#### SELECTED TEXT
* * *

However, in contrast to the relative enthusiasm I’d encountered while leading a new music ensemble and performing atonal music, I immediately found great prejudice within the British New classical musical establishment that was directed against New Tonal music, including my own. I wasn’t alone in my frustrations, and met others in a similar position. On these issues there are as many views as there are composers, but my belief is that the atonal paradigm has dominated Western classical new music for longer than any other stylistic period in musical history – in fact, for over a century. How can a culture so ancient, so reactionary, so much the opposite of radical - of new, of modern - still be presented as cutting edge? The musical language of ‘Gawain’ is massively similar to Schoenberg’s ‘Erwartung’ (1909). There is no advance - there is just inertia.

Eventually a group of us – extremely frustrated by the fetishising of atonalism at the expense of everything else - decided that we should stage a direct-action demonstration. It was decided to “boo the unbooable” - an icon of the atonal establishment. This was not something arrived at lightly, and at first I distanced myself from the group, fearing that they intended to disturb the performance. I even wrote a letter that was published in ‘The Times’ condemning any such action. However, having made sure that none of us would actually disturb the performance - but would instead confine our booing to the applause period - I alerted the press and we proceeded with the demonstration. The reasons behind the event were quite serious and sincere, and in itself it was very successful. (As regards the choice of name, the original 'Hecklers' were an eighteenth-century debating society, and our aim was to ferment debate).

The response was extraordinary and highly revealing, with myself and the other Hecklers frequently crucified in print. We were compared, with a total lack of perspective, to Nazis (particularly unfortunate, considering the Jewish heritage some of us shared) and painted as the worst kinds of reactionary snobs. No-one had dared to openly challenge the existing British new classical music establishment in such a way before, and the backlash was extreme.

The event created such a shockwave that it has effectively entered urban myth and, fourteen years after the event, is still considered a key topic in TV programmes such as ‘Classic Britannia’ and on discussion sites such as this. I had discovered an additional talent to my musical abilities - an ability to interest the media. I am unrepentant of my use of this particular talent. My career has been media-linked ever since, and I see that as part of the bridge-building process out of the backwater into which atonalism has led our musical culture. Atonalism was right for the mid-twentieth century world of Mutual Assured Destruction and the Holocaust. It is not right for us, in the twenty-first century, to be held imprisoned within its (extreme and dire) expressive limits by a self-appointed non-creative elite.

In the wake of the demonstration, black propaganda was circulated by the atonal establishment regarding the means, method and central intent of myself and my colleagues - in apparent ignorance of the fact that we were a loosely-knit group to begin with, and had already gone our separate ways. Eventually (in 1997) a statement appeared in the ‘Times’ stating that I had organized gangs to go round “wrecking”concerts of atonal music. This was untrue. At ‘Gawain’ I had personally ensured there would be no disruption of the performance, and the conductor Elgar Howarth testified in my defence at the libel trial that there had been no disturbance whatsoever. I won the ensuing libel case against Rupert Murdoch's News International hands-down in 2000.

* * *

#### INFORMATION GIVEN

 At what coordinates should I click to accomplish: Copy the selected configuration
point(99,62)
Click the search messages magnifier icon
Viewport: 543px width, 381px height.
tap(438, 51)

* * *

#### YOUR TASKS
1. List every four-digit year that appears in the passage about the Hecklers.
2. Write out the part of the passage about the Hecklers that opens with the words containing "In the wake" and closes with "hands-down in 2000.".
The data has no connection to the passage about the Hecklers.

#### EXPECTED RESPONSES
1. 1909, 1997, 2000

2.
In the wake of the demonstration, black propaganda was circulated by the atonal establishment regarding the means, method and central intent of myself and my colleagues - in apparent ignorance of the fact that we were a loosely-knit group to begin with, and had already gone our separate ways. Eventually (in 1997) a statement appeared in the ‘Times’ stating that I had organized gangs to go round “wrecking”concerts of atonal music. This was untrue. At ‘Gawain’ I had personally ensured there would be no disruption of the performance, and the conductor Elgar Howarth testified in my defence at the libel trial that there had been no disturbance whatsoever. I won the ensuing libel case against Rupert Murdoch's News International hands-down in 2000.